Update the data from the line containing "Task: Select the ACRIM2" down to the line containing "pos(439,432)", replacing "Instruction" with "Step" and leaving everything else unchanged. Return only those lines, both end lines included.

## Record set
------
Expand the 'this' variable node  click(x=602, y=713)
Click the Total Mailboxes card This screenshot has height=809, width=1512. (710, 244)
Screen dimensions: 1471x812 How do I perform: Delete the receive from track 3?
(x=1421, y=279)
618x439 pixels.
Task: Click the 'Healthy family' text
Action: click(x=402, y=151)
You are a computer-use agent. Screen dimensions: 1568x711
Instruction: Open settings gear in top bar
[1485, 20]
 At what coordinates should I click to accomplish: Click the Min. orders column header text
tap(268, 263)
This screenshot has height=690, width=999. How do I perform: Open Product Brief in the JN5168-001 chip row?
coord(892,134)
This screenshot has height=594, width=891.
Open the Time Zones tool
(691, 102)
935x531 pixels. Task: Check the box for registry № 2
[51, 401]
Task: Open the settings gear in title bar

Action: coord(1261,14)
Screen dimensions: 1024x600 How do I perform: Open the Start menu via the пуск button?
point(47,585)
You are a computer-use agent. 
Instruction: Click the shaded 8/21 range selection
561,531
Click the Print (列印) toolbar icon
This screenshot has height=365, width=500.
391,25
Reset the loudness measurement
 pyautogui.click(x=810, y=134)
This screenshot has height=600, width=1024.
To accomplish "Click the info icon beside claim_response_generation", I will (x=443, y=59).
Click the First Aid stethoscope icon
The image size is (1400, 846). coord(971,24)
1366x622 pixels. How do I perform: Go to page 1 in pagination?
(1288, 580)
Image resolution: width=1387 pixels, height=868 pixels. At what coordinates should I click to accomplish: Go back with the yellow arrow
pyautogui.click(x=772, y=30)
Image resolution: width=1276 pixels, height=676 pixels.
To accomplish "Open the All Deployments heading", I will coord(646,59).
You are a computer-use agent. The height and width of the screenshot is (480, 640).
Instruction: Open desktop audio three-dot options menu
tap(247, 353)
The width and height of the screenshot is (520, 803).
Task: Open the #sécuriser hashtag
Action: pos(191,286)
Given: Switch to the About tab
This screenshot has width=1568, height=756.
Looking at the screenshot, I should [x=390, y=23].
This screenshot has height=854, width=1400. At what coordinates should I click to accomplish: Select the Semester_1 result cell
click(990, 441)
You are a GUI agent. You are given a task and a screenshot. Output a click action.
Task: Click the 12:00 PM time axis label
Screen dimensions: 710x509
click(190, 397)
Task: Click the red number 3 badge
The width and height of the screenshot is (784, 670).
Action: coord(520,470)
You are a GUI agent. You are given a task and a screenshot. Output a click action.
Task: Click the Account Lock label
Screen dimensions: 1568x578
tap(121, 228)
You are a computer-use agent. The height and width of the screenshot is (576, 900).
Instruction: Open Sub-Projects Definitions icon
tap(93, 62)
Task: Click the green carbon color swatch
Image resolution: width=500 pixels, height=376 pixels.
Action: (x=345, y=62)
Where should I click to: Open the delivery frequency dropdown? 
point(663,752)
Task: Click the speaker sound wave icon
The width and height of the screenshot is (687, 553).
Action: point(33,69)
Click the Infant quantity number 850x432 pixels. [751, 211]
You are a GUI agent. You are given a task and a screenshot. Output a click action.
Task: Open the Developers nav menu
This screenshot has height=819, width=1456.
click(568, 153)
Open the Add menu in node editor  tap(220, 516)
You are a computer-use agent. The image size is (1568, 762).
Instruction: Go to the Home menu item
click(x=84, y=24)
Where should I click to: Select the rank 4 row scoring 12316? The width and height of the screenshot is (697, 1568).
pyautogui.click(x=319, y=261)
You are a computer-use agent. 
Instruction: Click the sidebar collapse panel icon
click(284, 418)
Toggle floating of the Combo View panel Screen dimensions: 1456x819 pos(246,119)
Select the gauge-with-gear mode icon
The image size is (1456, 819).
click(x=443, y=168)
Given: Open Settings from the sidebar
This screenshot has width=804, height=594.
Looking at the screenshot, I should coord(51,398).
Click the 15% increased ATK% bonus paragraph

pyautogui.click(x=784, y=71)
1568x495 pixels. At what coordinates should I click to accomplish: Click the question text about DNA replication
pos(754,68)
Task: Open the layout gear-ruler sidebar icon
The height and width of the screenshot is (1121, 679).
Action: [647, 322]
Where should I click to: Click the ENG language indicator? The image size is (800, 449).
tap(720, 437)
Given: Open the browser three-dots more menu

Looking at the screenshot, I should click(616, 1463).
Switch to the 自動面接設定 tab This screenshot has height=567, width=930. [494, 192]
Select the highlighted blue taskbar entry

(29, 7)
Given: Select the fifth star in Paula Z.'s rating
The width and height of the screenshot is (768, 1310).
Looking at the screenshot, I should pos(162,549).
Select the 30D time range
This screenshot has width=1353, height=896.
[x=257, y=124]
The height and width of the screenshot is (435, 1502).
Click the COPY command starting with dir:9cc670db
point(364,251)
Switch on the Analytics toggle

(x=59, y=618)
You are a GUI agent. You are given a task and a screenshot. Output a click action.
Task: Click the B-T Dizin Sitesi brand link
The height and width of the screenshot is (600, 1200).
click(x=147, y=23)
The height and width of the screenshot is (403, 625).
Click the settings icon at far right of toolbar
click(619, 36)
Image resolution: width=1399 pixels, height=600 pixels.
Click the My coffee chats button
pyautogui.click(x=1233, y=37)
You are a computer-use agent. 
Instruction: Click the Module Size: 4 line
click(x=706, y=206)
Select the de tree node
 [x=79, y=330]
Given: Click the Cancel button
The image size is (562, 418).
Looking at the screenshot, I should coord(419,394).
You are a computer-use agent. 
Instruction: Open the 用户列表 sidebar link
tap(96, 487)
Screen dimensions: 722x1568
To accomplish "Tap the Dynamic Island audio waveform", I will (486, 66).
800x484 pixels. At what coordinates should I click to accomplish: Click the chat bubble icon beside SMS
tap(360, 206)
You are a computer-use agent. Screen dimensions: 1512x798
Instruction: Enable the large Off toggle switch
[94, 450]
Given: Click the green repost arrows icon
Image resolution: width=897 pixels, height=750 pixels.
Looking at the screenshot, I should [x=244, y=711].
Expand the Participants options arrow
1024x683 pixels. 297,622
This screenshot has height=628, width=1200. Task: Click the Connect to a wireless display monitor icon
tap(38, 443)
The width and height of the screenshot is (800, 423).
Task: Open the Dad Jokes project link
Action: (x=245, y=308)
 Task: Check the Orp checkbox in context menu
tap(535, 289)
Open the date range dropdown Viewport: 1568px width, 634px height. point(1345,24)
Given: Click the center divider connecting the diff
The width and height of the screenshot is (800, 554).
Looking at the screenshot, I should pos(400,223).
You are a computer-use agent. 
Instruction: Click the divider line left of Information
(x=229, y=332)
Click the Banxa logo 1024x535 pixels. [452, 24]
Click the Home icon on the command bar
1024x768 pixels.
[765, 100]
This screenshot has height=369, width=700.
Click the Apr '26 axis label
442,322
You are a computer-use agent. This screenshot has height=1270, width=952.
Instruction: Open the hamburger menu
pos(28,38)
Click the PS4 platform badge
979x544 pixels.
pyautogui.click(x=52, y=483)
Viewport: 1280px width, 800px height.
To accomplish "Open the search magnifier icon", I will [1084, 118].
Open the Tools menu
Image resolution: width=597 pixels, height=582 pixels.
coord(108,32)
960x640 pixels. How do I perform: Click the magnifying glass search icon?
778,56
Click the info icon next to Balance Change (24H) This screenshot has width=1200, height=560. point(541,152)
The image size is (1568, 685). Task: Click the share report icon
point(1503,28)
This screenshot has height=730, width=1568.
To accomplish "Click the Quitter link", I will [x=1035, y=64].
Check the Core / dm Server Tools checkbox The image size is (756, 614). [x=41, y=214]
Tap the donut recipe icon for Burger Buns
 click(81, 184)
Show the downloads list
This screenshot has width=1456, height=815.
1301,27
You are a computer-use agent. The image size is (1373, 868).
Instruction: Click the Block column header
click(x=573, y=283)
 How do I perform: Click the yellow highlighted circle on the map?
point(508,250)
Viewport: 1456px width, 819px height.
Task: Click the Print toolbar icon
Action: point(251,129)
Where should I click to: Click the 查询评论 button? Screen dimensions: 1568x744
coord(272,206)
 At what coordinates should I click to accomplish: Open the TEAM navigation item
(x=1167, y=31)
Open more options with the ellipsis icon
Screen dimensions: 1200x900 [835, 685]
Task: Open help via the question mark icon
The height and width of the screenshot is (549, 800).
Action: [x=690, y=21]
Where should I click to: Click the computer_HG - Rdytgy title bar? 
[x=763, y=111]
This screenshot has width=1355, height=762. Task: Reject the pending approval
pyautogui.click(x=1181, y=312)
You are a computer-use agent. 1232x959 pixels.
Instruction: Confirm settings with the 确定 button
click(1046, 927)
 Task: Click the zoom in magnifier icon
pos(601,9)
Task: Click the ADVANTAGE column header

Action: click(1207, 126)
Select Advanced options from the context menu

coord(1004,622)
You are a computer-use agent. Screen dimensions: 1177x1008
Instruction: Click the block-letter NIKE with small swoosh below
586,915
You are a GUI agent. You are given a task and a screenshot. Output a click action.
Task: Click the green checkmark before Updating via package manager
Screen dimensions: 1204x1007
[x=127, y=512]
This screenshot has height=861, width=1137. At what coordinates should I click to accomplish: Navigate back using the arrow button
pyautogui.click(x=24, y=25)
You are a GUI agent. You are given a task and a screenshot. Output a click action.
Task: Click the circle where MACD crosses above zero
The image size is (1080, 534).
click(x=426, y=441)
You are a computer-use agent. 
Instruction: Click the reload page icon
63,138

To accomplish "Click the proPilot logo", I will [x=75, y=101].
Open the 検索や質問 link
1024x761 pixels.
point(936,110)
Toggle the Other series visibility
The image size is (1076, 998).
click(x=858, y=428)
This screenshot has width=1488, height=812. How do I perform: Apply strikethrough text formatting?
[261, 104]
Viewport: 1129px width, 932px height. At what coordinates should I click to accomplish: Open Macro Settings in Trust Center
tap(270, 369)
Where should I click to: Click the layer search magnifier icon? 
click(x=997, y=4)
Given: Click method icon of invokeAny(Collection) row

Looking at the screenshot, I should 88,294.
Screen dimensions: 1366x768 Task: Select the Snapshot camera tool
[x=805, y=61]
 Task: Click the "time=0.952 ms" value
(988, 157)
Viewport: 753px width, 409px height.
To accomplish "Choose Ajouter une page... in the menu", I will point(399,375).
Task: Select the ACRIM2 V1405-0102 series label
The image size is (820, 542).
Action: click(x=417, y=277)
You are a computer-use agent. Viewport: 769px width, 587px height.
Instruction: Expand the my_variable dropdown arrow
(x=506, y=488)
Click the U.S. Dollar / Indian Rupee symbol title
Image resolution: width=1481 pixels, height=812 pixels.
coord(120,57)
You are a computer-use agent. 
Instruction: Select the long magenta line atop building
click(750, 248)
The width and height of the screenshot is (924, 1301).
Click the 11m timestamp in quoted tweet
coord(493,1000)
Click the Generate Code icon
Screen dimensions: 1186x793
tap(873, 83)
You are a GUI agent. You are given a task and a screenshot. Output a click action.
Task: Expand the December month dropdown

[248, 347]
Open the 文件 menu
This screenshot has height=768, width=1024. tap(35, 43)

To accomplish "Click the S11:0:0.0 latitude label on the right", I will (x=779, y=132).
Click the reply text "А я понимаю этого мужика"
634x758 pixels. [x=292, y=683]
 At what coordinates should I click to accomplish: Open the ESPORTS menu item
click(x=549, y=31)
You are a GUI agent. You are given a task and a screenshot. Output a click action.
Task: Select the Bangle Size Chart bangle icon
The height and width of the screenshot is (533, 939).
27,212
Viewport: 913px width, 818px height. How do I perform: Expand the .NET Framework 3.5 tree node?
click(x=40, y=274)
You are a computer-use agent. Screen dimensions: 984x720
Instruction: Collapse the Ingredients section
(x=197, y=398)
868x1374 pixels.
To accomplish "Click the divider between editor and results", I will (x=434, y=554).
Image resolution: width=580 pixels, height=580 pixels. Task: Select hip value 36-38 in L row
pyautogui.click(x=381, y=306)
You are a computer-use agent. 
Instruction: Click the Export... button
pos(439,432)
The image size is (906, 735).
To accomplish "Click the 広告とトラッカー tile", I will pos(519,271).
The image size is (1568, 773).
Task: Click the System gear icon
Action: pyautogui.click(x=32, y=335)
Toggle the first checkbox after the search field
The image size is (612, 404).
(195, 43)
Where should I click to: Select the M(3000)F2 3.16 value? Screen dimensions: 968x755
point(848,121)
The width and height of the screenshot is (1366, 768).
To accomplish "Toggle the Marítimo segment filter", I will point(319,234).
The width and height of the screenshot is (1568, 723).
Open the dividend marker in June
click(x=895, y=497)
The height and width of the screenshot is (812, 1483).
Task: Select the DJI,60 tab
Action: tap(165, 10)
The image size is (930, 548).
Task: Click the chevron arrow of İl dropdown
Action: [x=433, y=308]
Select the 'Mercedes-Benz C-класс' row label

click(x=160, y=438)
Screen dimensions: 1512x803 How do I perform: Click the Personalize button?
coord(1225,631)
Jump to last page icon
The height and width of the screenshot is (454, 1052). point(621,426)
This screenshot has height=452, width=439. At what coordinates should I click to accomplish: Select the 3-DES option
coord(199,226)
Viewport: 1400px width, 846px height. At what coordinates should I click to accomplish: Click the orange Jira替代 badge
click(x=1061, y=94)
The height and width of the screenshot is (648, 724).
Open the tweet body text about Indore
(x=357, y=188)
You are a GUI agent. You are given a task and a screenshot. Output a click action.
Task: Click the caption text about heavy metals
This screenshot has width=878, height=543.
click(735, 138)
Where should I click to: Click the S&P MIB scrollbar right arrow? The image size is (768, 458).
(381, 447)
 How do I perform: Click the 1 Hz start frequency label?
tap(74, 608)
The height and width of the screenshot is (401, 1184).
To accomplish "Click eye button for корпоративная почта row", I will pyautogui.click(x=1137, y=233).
------
## The answer
Task: Select the ACRIM2 V1405-0102 series label
The image size is (820, 542).
Action: click(x=417, y=277)
You are a computer-use agent. Viewport: 769px width, 587px height.
Step: Expand the my_variable dropdown arrow
(x=506, y=488)
Click the U.S. Dollar / Indian Rupee symbol title
Image resolution: width=1481 pixels, height=812 pixels.
coord(120,57)
You are a computer-use agent. 
Step: Select the long magenta line atop building
click(750, 248)
The width and height of the screenshot is (924, 1301).
Click the 11m timestamp in quoted tweet
coord(493,1000)
Click the Generate Code icon
Screen dimensions: 1186x793
tap(873, 83)
You are a GUI agent. You are given a task and a screenshot. Output a click action.
Task: Expand the December month dropdown

[248, 347]
Open the 文件 menu
This screenshot has height=768, width=1024. tap(35, 43)

To accomplish "Click the S11:0:0.0 latitude label on the right", I will (x=779, y=132).
Click the reply text "А я понимаю этого мужика"
634x758 pixels. [x=292, y=683]
 At what coordinates should I click to accomplish: Open the ESPORTS menu item
click(x=549, y=31)
You are a GUI agent. You are given a task and a screenshot. Output a click action.
Task: Select the Bangle Size Chart bangle icon
The height and width of the screenshot is (533, 939).
27,212
Viewport: 913px width, 818px height. How do I perform: Expand the .NET Framework 3.5 tree node?
click(x=40, y=274)
You are a computer-use agent. Screen dimensions: 984x720
Step: Collapse the Ingredients section
(x=197, y=398)
868x1374 pixels.
To accomplish "Click the divider between editor and results", I will (x=434, y=554).
Image resolution: width=580 pixels, height=580 pixels. Task: Select hip value 36-38 in L row
pyautogui.click(x=381, y=306)
You are a computer-use agent. 
Step: Click the Export... button
pos(439,432)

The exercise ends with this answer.